Avis basé sur des éléments essentiels de l'intrigue de Rashômon.
Le film s'ouvre sur un temple détruit, vestige du passé devenu refuge pour deux personnages, un prêtre et un bûcheron, rapidement rejoint par le roturier, troisième homme représentant l'arrivée du spectateur dans l'intrigue : il ne connaît rien à l'histoire, pose autant de question que le public s'interroge, suit cela sans trop comprendre le sens des quatre versions différentes de l'élément tragique à la base de toutes ces inquiétudes.
Si l'on comprend alors qu'il est un vecteur d'intérêt et d'enjeux, cela pousse l'immersion d'autant plus loin que Kurosawa propose un festival de virtuosité à celui qui visionne : accompagné au scénario de son compère Shinobu Hashimoto, l'écriture et la mise en scène rivalisent de malice et de talent en créant une intrigue alambiquée, complexe et passionnante d'à peine plus d'une heure vingt de durée tenant en respect des films d'enquête de plus de deux heures.

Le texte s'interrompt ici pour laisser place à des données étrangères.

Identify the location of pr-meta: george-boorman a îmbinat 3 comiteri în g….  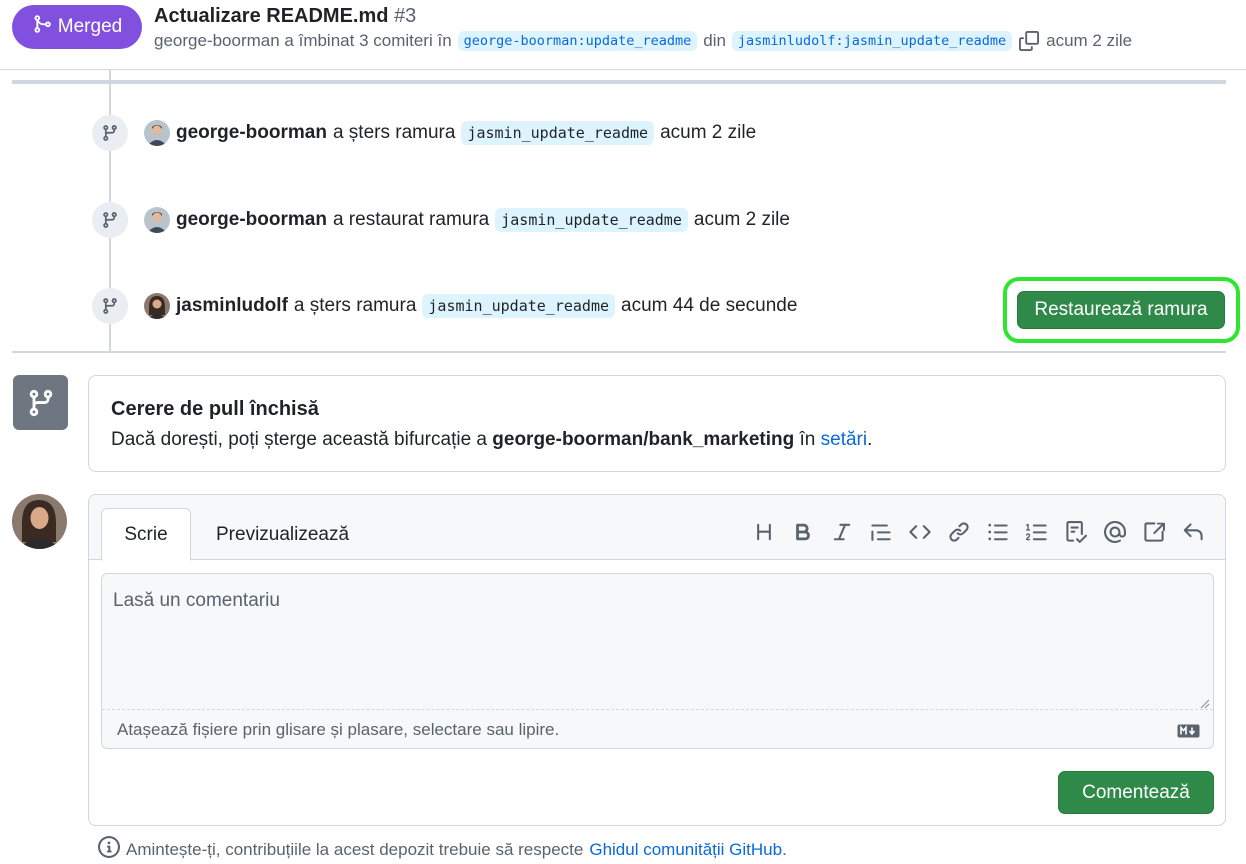
(643, 41).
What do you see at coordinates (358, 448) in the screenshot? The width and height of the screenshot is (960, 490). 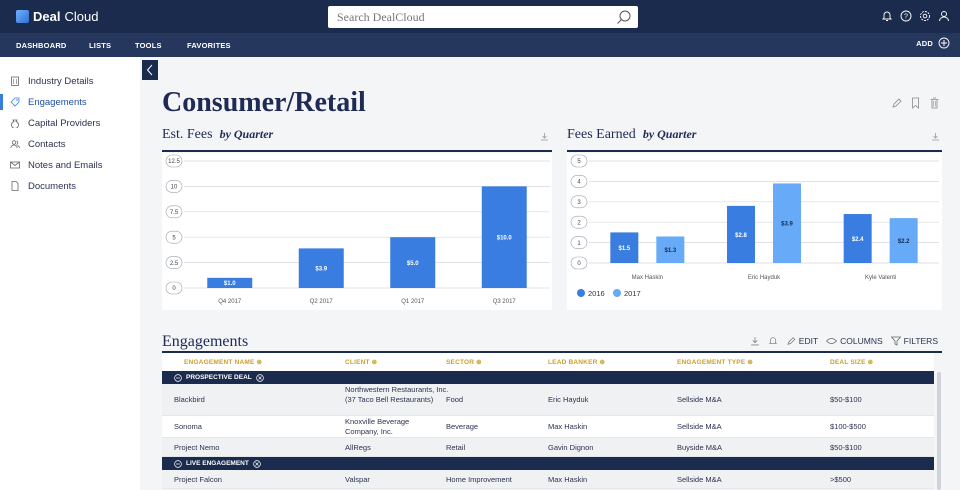 I see `cell-client: AllRegs` at bounding box center [358, 448].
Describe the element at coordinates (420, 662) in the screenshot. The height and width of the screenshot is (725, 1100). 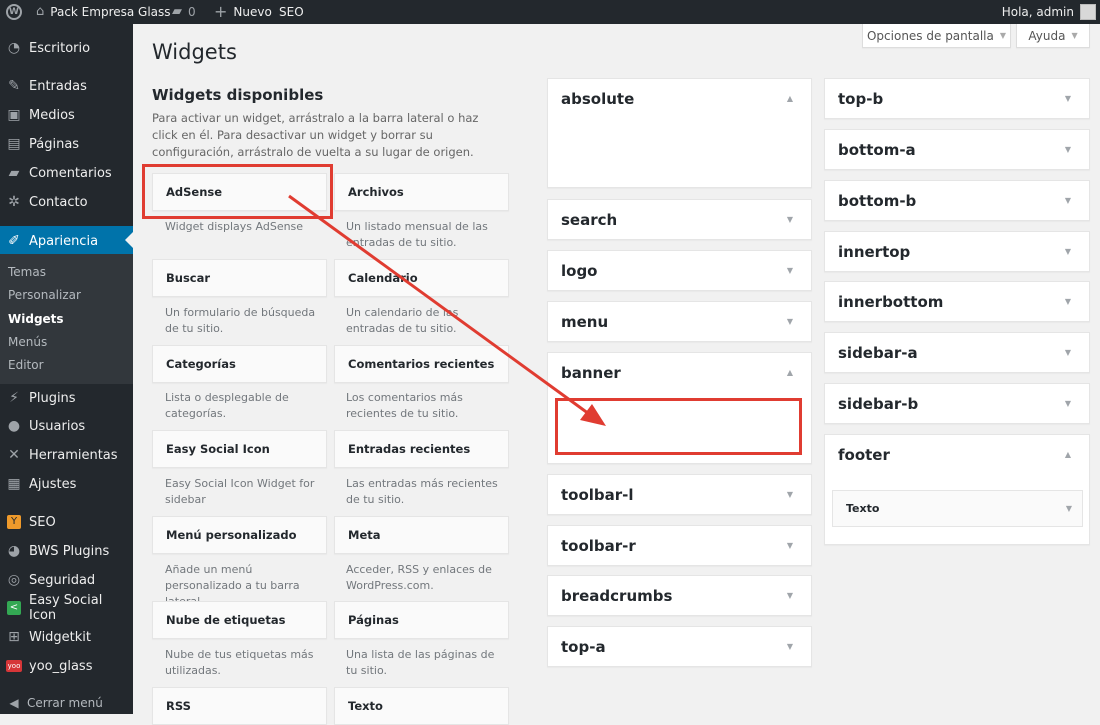
I see `widget-description: Una lista de las páginas de tu sitio.` at that location.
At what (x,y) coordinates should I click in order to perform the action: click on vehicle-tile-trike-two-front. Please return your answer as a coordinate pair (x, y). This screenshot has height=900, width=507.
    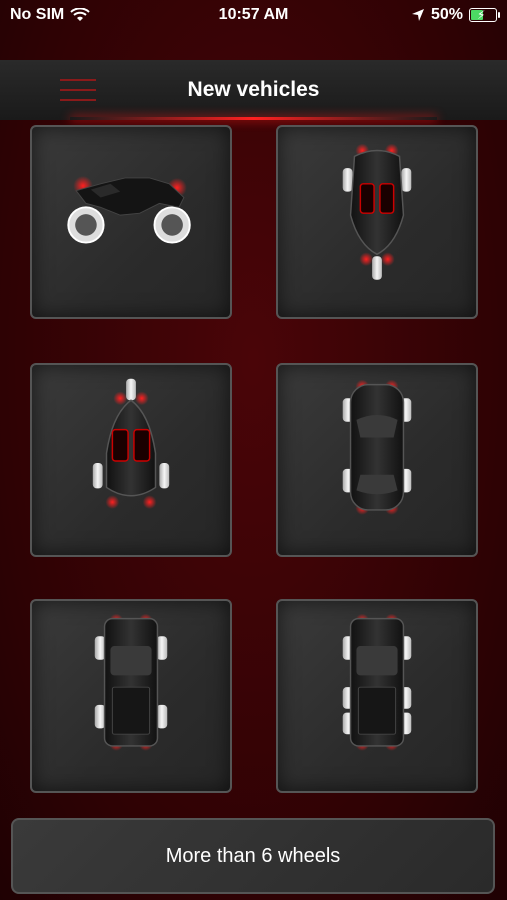
    Looking at the image, I should click on (377, 222).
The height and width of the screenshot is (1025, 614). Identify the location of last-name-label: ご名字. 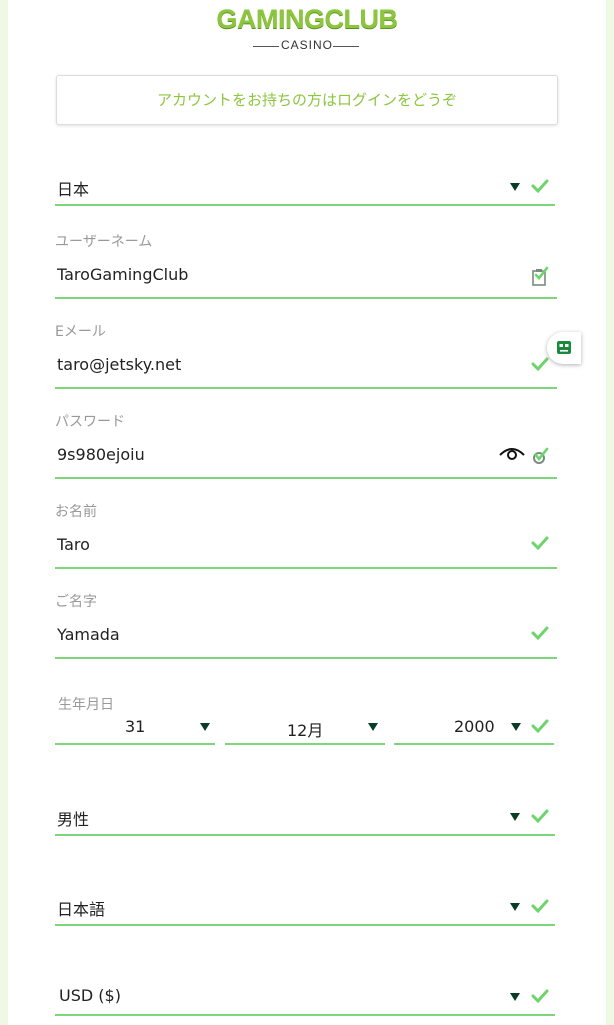
(76, 602).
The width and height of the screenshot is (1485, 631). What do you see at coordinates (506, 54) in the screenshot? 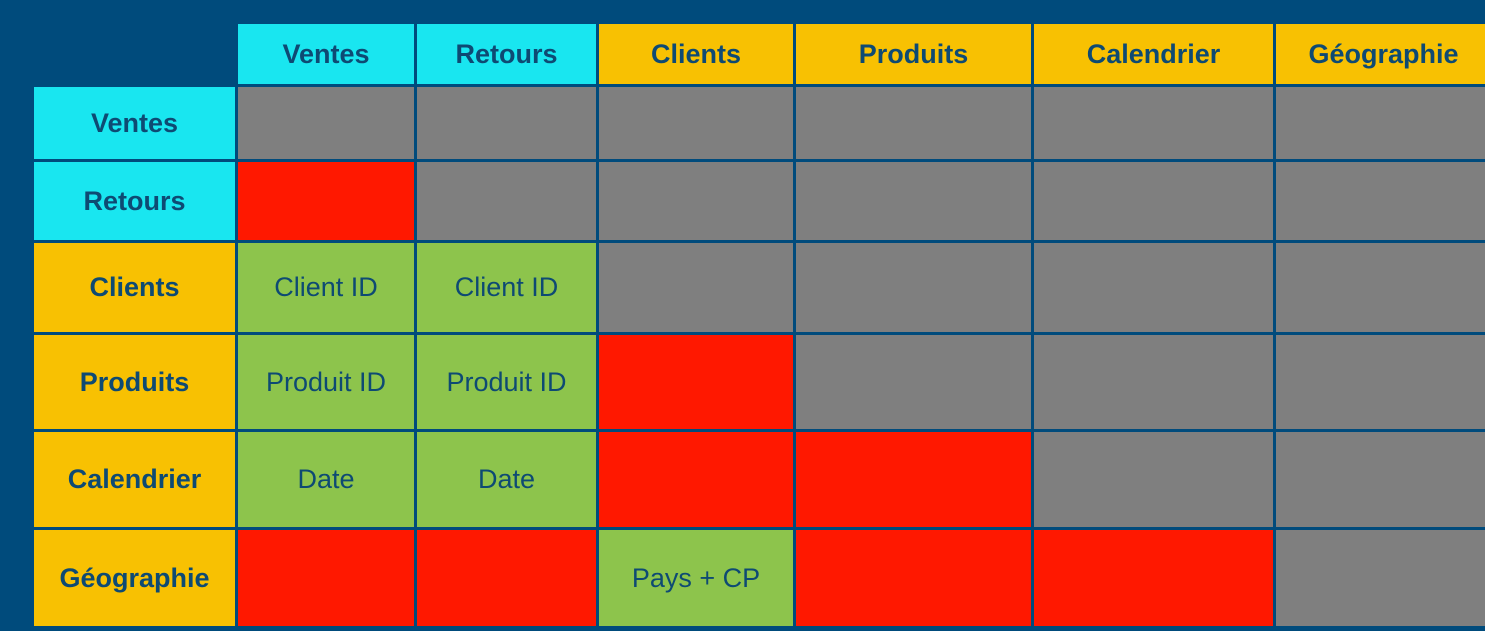
I see `column-header-retours: Retours` at bounding box center [506, 54].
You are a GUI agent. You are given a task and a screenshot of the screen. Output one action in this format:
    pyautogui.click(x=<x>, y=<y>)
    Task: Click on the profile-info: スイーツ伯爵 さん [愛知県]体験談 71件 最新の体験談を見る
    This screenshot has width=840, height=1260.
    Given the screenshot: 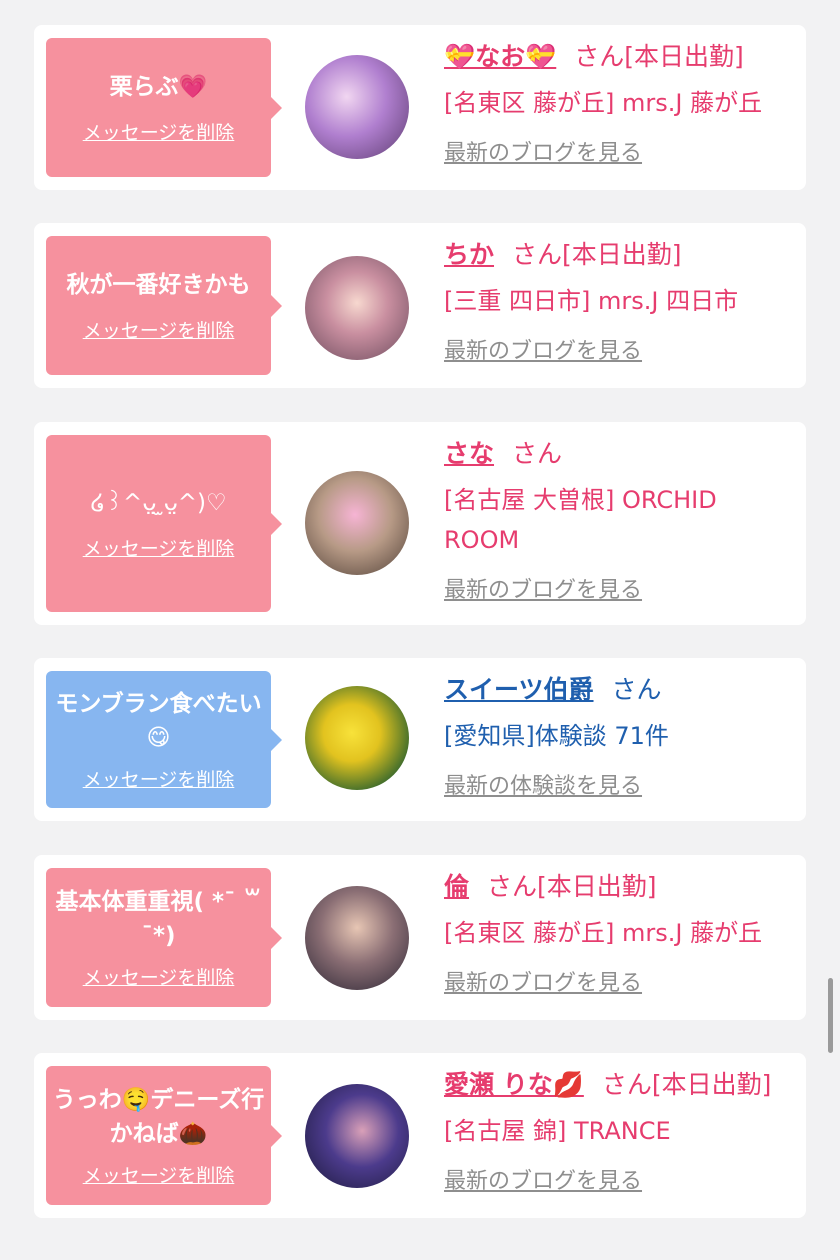 What is the action you would take?
    pyautogui.click(x=620, y=736)
    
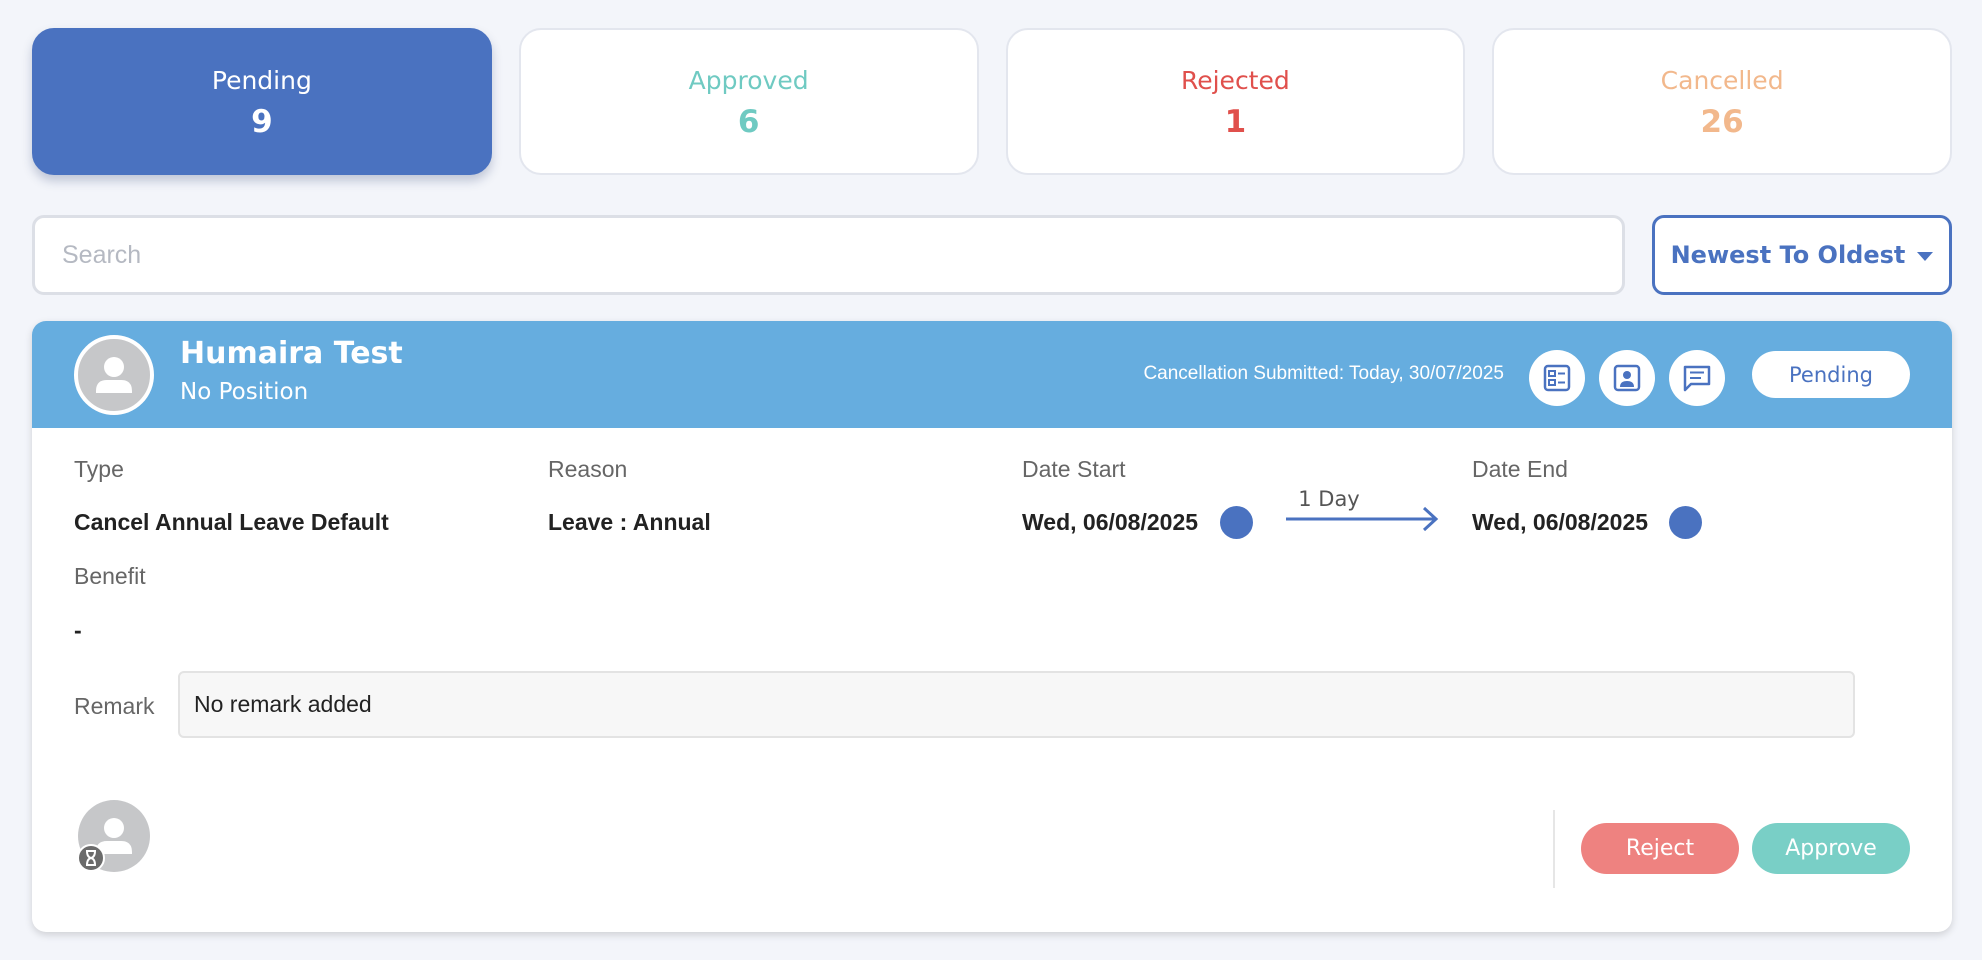 Image resolution: width=1982 pixels, height=960 pixels. What do you see at coordinates (232, 522) in the screenshot?
I see `type-value: Cancel Annual Leave Default` at bounding box center [232, 522].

Et l'on se prend facilement à ce jeu de pistes fascinant qui présentera, ce n'est pas surprenant, la présence réjouissante de l'iconique Toshirõ Mifune : tenant le film sur ses épaules (le reste du casting aura beau être irréprochable, il le domine indubitablement), l'acteur campe le personnage le plus fouillé, le plus profond et complexe de l'oeuvre, élargissant sa personnalité à autant d'histoires qui nous sont présentées : un tour sanguinaire, un tour honorable, on ne sait jamais comment le considérer.
Si la certitude reste que c'est un voyou, un vaurien profondément vicieux, on ne peut cependant s'empêcher de l'apprécier à le voir si satisfait de se vanter d'un crime qu'il n'aurait possiblement pas commis, et de rajouter dans son histoire des détails qu'on pourrait imaginer inventés pour étayer sa légende, et se faire craindre auprès des civils et des autorités. Il a tout de ces antagonistes qu'on adore détester, se taillant une place de marque dans la galerie des personnalités complexes et inoubliables des films de samouraï/western.
Comment mépriser une personnalité si ambiguë, qu'on imagine facilement enfant orphelin élevé au combat pour la survie, à la douleur perpétuelle ayant endurci son coeur au point de le changer en pierre; et tout aussi mauvais qu'il puisse paraître, ne serait-il pas finalement le personnage le plus honnête face à ces "honnêtes" gens dont l'histoire diffère à chaque fois, tant ils ont tous un intérêt quelconque qu'ils tentent de cacher aux yeux des juges, minimisant leur rôle ou dissimulant des détails importants à la compréhension de l'affaire?
Et tandis qu'il se trouve présent dans pratiquement tous les passages les plus iconiques de Rashômon, on ne peut que tomber des nues face au talent certes attendu de Kurosawa, mais toujours aussi désarçonnant : la qualité de ses plans millimétrés ne laissant rien au hasard épousera à la perfection son écriture, dévoilant à l'écran les indices qu'elle tente de placer à l'oral. Cette symbiose incroyable entre forme et fond se retrouve également dans son propos humain, que la fin place sans prévenir en forme d'uppercut imparable.
On retrouvera dans le message de fin cette réflexion portée sur le protagoniste campé par Mifune : Rashômon, qui présentait jusqu'ici une critique désenchantée de la condition humaine et de son individualisme vicieux, fait disparaître la pluie en même temps que son trio s'apprête à quitter l'écran, emportant avec eux un nouvel espoir, celui d'une naissance, d'un enfant abandonné par ses parents auquel la vie pourrait sourire.
Et s'il se retrouve propulsé dans l'intrigue et leur vie par un geste odieux (quoi qu'on n'en connaît pas les raisons véritables), il n'empêche que l'enfant porte un regard radieux sur l'humanité, innocent, une nouvelle vision de notre nature qui pourrait changer, redevenir aussi saine que celle de l'enfance. Si les miracles surviennent et que des vocations parentales naissent, alors les hommes peuvent changer et devenir un peu plus honnêtes entre eux.
Le véritable miracle étant que l'homme le plus égoïste peut faire preuve d'altruisme et de bonté sans autre arrière-pensée que celle d'enfin sauver une vie.